13. Ulusal Meme Hastalıkları Kongresi, Antalya, Turkey, 21 - 25 October 2015, pp.1

  • Publication Type: Conference Paper / Full Text
  • City: Antalya
  • Country: Turkey
  • Page Numbers: pp.1
  • Akdeniz University Affiliated: Yes


Glycogen-rich clear cell (GRCC) breast carcinoma is a rare neoplasm of the breast characterized by cells containing an optically clear cytoplasm and intracytoplasmic glycogen. It shares common characteristics with clear cell carcinomas of the lung, endometrium, cervix, ovary, kidneys and salivary glands.

Case Report
A 58-year-old woman was admitted with vaginal bleeding and found to have cervix adenosquamous carcinoma. Neoadjuvant chemoradiotherapy for advanced cervical cancer was administered. PET-CT scan revealed a 1 cm hypermetabolic mass lesion adjacent to thoracic wall in the upper lateral quadrant of the left breast. Subsequent USG depicted the involvement of the left breast as well. Non-palpable but a firm mass (~1.5 cm) sonographically delineated and a core biopsy affirmed the malignancy. However, biopsy results engendered a challenging differential diagnosis as histopathologic similarities made it nearly impossible to discriminate whether the lesion is a distant metastasis or a second primary, and posed a clinical dilemma necessitating surgery to resolve the issue.

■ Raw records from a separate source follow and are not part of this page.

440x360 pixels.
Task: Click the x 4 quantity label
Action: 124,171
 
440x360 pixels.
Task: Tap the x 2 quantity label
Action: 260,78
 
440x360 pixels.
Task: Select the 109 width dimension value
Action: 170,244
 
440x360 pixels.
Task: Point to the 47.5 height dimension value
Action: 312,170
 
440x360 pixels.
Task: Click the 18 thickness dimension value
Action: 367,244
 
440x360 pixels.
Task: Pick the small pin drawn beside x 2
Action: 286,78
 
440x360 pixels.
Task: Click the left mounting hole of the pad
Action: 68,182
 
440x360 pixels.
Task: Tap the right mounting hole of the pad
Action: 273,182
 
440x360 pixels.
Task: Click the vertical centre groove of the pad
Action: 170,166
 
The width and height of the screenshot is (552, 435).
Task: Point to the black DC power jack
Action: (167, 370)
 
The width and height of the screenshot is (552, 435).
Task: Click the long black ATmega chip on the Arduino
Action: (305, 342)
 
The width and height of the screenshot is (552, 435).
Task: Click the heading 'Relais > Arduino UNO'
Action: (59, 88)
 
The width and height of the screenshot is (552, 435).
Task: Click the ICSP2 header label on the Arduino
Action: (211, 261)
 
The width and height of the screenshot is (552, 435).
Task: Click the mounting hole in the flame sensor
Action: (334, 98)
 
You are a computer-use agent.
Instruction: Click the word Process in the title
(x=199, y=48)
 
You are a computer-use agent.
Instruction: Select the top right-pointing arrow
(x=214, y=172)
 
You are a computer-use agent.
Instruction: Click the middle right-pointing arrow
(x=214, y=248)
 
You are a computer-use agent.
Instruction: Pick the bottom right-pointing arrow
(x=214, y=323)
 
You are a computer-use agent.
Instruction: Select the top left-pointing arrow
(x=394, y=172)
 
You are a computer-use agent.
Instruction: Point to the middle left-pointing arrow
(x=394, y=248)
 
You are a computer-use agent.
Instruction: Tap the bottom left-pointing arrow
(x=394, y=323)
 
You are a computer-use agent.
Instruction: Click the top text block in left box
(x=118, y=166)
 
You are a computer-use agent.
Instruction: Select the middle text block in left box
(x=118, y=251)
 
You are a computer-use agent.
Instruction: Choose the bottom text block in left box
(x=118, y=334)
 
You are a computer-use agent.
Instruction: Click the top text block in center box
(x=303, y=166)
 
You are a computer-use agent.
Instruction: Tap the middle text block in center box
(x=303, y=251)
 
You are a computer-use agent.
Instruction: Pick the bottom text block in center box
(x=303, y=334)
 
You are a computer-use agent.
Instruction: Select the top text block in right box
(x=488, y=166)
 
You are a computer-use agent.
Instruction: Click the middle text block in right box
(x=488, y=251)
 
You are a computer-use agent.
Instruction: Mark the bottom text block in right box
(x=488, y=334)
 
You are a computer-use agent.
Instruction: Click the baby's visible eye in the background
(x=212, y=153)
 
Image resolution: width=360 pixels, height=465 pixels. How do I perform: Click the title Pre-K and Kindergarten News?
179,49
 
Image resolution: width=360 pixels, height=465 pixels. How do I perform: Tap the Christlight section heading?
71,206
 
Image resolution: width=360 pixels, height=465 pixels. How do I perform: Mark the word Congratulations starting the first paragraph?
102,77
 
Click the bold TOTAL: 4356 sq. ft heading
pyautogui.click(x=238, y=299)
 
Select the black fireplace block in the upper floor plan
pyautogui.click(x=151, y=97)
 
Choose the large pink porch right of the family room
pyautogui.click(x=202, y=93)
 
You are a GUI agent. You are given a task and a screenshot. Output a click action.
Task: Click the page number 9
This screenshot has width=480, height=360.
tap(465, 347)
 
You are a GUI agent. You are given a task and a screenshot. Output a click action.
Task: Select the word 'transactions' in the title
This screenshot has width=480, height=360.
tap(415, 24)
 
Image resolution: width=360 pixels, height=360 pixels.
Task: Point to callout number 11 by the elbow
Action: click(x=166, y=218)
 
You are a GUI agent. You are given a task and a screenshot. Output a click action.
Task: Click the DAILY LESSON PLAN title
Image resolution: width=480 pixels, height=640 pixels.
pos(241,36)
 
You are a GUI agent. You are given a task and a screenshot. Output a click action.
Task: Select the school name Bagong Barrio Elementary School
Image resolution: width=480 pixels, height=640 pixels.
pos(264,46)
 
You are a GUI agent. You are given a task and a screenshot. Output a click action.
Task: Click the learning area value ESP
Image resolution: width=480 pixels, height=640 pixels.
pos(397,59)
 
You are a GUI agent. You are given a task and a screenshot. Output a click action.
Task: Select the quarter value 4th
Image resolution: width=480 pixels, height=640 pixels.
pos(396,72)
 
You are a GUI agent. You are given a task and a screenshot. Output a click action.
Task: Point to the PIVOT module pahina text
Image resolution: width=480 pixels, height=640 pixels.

Both tumors had diffuse p16 immunopositivity and DNA genotyping test for Human Papillomavirus (HPV) on the paraffin-embedded tissue of the cervical cancer and the mammary mass both revealed positive for HPV-16. A precision mammographic wire-guided conventional lumpectomy with sentinel node biopsy and intraoperative frozen section analysis were performed. The analysis concluded that the node was benign. Elevated Ca 15-3 resolved after surgery. Ultimate diagnosis after the paraffin section came up as a second primary; GRCC of the breast. As a matter of fact, this discrimination provided further clarification on clinical staging for the primary cervical cancer and the patient is classified as T4,N1,M0.

Differential diagnosis of GRCC of the breast could be challenging. HPV infestation makes it harder to reach an absolute differential, whilst it is of great importance to render a versatile clinical strategy as the disease usually follows an aggresive course.